Oral vaccines appear less effective in children in the developing world. Proposed biologic reasons include concurrent enteric infections, malnutrition, breast milk interference, and environmental enteropathy (EE). Rigorous study design and careful data management are essential to begin to understand this complex problem while assuring research subject safety. Herein, we describe the methodology and lessons learned in the PROVIDE study (Dhaka, Bangladesh). A randomized clinical trial platform evaluated the efficacy of delayed-dose oral rotavirus vaccine as well as the benefit of an injectable polio vaccine replacing one dose of oral polio vaccine.

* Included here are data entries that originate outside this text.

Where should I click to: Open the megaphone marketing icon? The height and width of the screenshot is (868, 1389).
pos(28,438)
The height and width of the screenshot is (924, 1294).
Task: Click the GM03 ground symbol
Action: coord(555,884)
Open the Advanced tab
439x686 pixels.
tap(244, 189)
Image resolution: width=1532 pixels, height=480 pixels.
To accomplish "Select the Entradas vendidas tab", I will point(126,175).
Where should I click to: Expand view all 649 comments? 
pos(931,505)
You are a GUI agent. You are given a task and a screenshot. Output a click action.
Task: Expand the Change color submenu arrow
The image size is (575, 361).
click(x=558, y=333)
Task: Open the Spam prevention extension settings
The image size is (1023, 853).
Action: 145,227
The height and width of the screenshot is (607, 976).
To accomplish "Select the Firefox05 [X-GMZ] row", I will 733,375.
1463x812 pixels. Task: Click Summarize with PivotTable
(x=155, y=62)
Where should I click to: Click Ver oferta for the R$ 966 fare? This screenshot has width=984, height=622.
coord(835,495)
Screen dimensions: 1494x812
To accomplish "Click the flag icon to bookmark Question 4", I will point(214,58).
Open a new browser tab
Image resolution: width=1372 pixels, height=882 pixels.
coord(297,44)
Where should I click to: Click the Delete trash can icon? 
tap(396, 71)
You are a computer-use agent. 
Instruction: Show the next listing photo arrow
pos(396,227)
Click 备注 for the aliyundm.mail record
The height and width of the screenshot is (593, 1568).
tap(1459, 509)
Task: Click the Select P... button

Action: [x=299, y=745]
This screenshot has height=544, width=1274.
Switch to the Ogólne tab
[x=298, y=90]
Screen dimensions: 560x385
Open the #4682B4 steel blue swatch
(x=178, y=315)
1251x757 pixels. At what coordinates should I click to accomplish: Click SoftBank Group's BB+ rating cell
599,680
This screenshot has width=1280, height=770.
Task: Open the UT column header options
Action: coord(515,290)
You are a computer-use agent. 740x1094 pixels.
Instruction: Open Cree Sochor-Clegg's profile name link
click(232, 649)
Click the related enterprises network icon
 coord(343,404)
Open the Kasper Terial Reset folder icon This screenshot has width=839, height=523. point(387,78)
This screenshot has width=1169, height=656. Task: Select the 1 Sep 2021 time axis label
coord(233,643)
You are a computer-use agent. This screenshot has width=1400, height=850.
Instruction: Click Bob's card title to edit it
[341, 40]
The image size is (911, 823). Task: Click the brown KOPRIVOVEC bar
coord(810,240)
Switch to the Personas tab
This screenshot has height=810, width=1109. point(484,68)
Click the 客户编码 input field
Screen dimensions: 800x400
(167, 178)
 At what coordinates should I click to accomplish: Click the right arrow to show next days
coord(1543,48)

This rigorous infrastructure supported the additional examination of hypotheses of vaccine underperformance. Primary and secondary efficacy and immunogenicity measures for rotavirus and polio vaccines were measured, as well as the impact of EE and additional exploratory variables. Methods for the enrollment and 2-year follow-up of a 700 child birth cohort are described, including core laboratory, safety, regulatory, and data management practices. Intense efforts to standardize clinical, laboratory, and data management procedures in a developing world setting provide clinical trials rigor to all outcomes. Although this study infrastructure requires extensive time and effort, it allows optimized safety and confidence in the validity of data gathered in complex, developing country settings.